What is needed: Repeat exactly, and only, the lines below starting at the line that contains "Casey, Alicia (1372, 791)" and ending at the line that contains "Screenshot is 1280x2514.", inclusive of both.

###

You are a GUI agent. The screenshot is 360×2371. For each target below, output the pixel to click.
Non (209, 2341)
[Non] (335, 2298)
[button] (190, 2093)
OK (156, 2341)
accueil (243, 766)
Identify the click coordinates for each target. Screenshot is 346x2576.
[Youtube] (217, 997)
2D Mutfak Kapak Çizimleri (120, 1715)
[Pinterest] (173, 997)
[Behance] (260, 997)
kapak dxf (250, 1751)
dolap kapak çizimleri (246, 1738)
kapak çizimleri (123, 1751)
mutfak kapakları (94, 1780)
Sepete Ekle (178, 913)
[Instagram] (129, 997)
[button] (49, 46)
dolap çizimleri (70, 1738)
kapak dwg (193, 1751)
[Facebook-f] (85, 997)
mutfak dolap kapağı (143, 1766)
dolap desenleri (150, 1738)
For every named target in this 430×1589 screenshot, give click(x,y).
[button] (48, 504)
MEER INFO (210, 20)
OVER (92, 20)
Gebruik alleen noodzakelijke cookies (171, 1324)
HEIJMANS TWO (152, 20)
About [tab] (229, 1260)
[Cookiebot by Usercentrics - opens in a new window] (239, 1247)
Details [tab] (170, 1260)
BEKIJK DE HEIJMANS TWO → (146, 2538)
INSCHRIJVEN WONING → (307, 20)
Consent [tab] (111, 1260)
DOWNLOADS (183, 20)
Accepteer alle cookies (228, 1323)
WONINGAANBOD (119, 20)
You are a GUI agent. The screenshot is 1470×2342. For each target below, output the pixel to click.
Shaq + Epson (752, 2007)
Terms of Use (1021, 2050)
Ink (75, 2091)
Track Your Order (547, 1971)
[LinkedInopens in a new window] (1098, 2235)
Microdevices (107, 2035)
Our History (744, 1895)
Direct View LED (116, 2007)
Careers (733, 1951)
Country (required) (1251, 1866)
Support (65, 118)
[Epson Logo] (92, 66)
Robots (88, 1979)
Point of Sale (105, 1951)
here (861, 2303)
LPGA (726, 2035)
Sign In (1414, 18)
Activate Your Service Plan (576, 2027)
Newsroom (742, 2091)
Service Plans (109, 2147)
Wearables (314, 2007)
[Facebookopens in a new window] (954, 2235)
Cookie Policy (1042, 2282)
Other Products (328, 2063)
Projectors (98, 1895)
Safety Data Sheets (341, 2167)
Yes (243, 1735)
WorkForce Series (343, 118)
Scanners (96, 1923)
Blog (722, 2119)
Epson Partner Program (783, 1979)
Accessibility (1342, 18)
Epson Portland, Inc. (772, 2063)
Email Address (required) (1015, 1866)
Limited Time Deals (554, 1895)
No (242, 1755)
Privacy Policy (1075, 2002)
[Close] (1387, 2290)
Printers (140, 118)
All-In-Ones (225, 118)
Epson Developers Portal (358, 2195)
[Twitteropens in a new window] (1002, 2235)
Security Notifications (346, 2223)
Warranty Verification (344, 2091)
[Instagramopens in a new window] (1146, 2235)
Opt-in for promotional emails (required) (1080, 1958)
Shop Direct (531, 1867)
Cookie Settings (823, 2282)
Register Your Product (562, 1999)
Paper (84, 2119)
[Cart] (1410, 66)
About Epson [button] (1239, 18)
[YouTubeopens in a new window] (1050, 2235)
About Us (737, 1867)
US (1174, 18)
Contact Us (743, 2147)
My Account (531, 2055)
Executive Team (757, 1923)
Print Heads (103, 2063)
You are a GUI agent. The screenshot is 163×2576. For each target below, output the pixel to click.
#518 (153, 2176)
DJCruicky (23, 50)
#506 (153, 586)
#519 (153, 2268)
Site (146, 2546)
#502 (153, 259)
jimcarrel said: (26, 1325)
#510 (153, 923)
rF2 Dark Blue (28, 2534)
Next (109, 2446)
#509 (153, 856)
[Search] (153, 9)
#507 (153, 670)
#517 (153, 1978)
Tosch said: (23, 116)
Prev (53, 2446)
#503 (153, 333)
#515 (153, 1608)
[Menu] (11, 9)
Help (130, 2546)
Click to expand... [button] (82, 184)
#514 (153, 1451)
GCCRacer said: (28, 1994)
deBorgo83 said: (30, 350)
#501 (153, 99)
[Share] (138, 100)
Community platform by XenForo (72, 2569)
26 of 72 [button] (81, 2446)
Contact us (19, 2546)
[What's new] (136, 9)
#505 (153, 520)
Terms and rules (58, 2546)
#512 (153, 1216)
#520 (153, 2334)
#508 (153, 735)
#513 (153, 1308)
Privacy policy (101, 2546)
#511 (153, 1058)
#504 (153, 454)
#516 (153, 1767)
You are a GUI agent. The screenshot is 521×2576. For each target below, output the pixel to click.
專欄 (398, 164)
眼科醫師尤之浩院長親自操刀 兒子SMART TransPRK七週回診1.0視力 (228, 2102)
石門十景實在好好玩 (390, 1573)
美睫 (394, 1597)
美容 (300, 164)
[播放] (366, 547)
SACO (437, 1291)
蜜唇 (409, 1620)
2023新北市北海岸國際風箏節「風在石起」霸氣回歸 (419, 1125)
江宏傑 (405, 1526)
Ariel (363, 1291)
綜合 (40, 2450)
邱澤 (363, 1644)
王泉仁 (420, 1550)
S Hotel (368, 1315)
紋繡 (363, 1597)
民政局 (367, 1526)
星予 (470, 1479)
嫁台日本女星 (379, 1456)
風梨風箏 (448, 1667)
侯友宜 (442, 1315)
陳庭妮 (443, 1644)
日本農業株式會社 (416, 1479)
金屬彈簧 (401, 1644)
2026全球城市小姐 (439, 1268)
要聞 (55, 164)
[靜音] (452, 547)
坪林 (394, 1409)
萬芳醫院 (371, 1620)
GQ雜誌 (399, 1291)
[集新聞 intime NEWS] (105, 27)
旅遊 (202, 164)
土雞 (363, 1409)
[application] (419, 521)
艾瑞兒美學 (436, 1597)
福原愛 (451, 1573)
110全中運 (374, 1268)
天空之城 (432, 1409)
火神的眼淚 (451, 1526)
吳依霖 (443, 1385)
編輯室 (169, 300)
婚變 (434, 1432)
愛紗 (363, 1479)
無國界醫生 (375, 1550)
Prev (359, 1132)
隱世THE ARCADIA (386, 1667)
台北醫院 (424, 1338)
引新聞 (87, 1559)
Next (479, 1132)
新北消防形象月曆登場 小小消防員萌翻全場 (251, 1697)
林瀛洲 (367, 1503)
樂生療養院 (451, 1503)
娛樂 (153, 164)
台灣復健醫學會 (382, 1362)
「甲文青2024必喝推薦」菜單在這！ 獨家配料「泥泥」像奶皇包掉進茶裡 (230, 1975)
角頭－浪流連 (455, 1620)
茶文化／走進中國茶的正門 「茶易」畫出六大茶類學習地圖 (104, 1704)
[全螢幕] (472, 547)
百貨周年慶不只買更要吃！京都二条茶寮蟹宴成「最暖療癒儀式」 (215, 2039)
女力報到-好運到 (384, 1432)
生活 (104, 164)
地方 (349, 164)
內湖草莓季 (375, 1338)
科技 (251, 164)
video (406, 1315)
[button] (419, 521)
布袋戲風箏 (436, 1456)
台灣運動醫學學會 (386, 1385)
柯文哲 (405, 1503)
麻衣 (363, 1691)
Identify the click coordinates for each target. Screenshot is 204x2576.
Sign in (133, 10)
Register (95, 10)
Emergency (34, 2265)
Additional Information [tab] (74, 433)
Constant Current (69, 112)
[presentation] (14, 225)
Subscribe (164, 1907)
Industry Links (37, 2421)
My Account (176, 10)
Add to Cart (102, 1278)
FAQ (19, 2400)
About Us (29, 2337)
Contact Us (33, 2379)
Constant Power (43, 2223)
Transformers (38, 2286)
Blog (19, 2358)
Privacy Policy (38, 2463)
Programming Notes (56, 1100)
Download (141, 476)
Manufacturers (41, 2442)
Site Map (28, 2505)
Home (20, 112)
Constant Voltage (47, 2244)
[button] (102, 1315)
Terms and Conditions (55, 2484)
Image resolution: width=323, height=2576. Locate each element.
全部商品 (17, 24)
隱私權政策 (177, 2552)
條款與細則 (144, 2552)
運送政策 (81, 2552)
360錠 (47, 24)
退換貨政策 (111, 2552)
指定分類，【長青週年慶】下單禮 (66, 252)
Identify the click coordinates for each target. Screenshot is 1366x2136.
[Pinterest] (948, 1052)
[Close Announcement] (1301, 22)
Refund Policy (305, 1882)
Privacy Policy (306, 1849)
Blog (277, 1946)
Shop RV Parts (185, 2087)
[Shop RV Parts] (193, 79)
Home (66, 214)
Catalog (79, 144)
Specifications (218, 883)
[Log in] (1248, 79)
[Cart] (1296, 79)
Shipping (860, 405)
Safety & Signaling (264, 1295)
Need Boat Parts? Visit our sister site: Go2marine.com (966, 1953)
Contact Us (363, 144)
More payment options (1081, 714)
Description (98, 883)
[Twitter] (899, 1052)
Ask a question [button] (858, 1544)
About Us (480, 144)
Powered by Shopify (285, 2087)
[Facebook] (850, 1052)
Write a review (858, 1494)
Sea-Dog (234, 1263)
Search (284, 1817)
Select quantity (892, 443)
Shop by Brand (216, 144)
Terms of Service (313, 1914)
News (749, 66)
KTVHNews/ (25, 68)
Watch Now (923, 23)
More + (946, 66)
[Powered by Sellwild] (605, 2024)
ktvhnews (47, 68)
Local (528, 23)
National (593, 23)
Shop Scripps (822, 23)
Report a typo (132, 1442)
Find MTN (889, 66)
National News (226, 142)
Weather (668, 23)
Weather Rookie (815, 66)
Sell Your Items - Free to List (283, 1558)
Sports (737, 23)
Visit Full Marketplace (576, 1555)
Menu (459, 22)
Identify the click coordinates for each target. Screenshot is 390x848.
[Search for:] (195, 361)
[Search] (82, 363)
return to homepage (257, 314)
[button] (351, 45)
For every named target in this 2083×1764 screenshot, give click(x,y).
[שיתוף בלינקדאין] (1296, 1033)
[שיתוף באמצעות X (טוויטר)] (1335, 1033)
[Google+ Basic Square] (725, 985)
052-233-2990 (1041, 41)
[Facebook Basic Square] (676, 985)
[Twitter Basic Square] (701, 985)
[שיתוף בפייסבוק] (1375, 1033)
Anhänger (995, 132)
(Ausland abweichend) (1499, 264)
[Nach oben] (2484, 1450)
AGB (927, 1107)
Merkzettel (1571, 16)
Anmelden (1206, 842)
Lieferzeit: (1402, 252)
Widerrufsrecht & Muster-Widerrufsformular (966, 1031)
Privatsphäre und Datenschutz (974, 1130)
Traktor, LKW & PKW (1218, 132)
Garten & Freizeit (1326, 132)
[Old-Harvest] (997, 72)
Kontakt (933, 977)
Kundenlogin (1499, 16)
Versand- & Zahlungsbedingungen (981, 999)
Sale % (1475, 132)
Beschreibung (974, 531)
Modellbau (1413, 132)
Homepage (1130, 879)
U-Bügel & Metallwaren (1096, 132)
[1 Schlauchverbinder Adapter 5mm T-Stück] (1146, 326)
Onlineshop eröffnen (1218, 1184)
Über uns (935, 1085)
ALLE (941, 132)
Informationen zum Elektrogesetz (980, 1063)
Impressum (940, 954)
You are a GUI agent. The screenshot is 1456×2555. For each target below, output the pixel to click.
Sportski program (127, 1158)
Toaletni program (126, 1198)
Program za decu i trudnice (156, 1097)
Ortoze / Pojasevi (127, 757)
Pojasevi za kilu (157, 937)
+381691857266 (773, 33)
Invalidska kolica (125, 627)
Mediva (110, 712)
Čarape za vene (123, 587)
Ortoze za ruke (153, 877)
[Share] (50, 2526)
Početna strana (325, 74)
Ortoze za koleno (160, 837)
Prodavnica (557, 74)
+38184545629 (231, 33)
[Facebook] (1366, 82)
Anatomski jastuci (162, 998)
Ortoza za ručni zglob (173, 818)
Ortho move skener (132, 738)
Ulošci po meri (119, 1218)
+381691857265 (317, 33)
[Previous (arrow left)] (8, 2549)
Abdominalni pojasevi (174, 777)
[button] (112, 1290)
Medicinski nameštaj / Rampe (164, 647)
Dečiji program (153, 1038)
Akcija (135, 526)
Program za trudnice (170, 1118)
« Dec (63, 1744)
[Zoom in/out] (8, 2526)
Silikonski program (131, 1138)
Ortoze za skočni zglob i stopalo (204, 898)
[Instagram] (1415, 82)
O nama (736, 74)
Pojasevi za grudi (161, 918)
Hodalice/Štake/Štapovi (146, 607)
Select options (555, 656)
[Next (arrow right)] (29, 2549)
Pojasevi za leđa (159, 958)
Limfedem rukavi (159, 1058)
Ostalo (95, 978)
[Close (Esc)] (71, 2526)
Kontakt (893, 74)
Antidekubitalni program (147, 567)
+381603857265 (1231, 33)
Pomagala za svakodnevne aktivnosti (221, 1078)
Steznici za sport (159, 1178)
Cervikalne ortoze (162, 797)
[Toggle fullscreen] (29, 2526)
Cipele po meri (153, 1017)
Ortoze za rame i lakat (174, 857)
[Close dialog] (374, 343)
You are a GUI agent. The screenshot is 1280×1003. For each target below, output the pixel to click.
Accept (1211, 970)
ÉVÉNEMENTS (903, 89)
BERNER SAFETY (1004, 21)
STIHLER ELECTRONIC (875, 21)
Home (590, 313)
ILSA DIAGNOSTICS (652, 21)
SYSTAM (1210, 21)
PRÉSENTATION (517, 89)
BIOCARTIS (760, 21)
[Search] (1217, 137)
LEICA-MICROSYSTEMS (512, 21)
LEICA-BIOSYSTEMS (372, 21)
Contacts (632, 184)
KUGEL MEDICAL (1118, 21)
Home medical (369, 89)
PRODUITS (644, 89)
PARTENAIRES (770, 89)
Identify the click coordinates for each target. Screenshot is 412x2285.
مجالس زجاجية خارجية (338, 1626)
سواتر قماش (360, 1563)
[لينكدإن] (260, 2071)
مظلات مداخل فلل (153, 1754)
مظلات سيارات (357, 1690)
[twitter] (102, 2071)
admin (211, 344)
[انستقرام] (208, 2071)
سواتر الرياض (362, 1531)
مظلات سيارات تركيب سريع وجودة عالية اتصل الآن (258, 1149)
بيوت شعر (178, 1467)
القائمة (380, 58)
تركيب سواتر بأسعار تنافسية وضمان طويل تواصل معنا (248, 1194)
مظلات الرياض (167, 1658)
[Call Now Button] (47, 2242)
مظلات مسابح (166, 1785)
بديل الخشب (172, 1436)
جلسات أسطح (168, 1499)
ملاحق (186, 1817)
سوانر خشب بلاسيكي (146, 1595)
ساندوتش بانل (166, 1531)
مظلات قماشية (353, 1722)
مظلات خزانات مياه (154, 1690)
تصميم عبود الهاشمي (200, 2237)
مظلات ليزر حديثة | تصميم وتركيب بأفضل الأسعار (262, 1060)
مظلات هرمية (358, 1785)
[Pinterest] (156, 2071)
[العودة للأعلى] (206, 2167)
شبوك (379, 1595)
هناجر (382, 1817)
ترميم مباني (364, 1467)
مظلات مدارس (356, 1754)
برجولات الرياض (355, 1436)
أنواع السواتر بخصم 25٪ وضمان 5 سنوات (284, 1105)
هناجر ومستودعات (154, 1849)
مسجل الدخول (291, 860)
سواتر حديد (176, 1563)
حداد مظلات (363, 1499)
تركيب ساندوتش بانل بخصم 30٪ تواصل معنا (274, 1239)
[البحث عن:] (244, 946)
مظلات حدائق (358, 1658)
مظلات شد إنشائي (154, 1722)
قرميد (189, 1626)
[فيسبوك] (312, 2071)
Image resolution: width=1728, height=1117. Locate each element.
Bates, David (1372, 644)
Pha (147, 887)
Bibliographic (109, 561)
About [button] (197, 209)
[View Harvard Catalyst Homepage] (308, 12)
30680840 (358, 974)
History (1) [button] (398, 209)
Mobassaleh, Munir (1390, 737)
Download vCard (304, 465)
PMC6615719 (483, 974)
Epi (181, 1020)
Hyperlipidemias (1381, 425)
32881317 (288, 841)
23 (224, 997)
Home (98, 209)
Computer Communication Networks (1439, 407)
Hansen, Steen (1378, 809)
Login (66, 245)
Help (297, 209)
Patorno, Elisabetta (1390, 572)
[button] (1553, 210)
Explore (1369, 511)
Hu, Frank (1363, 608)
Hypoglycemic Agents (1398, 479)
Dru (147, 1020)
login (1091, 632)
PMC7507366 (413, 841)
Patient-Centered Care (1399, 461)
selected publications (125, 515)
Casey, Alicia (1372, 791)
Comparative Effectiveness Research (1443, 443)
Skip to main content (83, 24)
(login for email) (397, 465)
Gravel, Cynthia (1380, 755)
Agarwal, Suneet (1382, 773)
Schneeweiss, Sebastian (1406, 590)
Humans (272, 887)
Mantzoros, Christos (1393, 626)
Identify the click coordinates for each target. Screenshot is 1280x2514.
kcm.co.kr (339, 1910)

###

Output for this exercise:
Casey, Alicia (1372, 791)
Comparative Effectiveness Research (1443, 443)
Skip to main content (83, 24)
(login for email) (397, 465)
Gravel, Cynthia (1380, 755)
Agarwal, Suneet (1382, 773)
Schneeweiss, Sebastian (1406, 590)
Humans (272, 887)
Mantzoros, Christos (1393, 626)
Identify the click coordinates for each target. Screenshot is 1280x2514.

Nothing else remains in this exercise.